Debate on Artificial Intelligence & Copyright
Dec. 29, 2023

Why in News?

  • The New York Times has sued OpenAI – the firm behind generative Artificial Intelligence (AI) platform ChatGPT – and Microsoft for unlawful use of the paper’s copyrighted content.

What’s in Today’s Article?

  • About OpenAI (ChatGPT, How it Works)
  • OpenAI vs NYT Debate
  • News Summary

About OpenAI:

  • OpenAI is an Artificial Intelligence research company.
  • The company is best known for creating ‘ChatGPT’, which is an AI conversational chatbot.
  • Users can ask questions on just about anything to ChatGPT and the chatbot will respond accurately with answers, stories and essays.
  • It can even help programmers write software code.

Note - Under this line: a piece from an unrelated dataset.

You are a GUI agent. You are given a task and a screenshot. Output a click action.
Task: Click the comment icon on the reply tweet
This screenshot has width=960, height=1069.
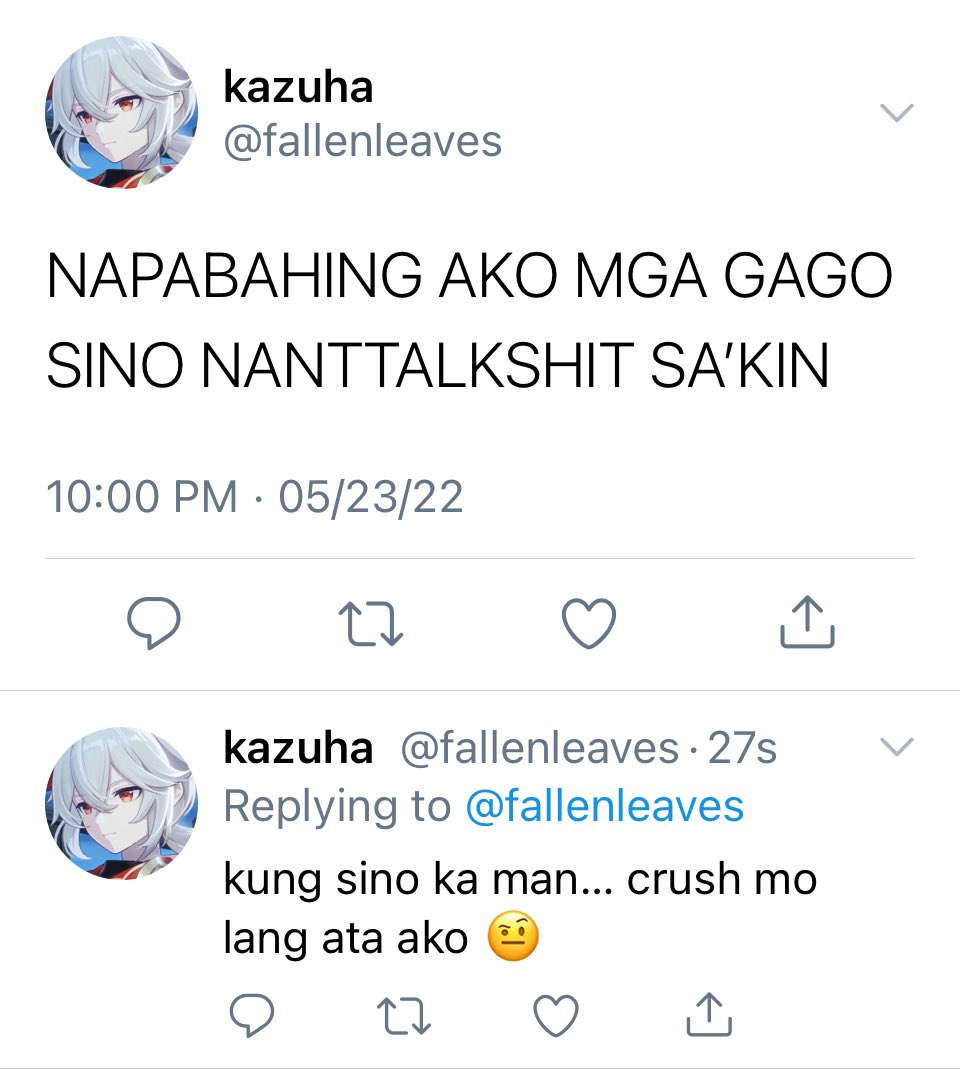pos(252,1014)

Debate over ChatGPT’s Source for Data:

  • Software products like ChatGPT are based on what AI researchers call ‘Large Language Models’ (LLMs).
    • LLMs require enormous amounts of information to train their systems.
  • If chat bots or digital assistants need to be able to understand the questions that humans throw at them, they need to study human language patterns.
  • Tech companies that work on LLMs like Google, Meta or OpenAI are secretive about what kind of training data they use.
  • Tech companies use software called ‘crawlers’ to scan web pages, hoover up content and put it together in a dataset that can be used to train their LLMs.
  • This led to news outlets like the New York Times (NYT) voice concerns over copyright violations. The NYT and other news outlets blocked a web crawler known as GPT bot.
    • Through GPT bot, OpenAI used to scrape data.
  • The outlets told OpenAI that the company can no longer use their published material and their journalism, to train their chat bots.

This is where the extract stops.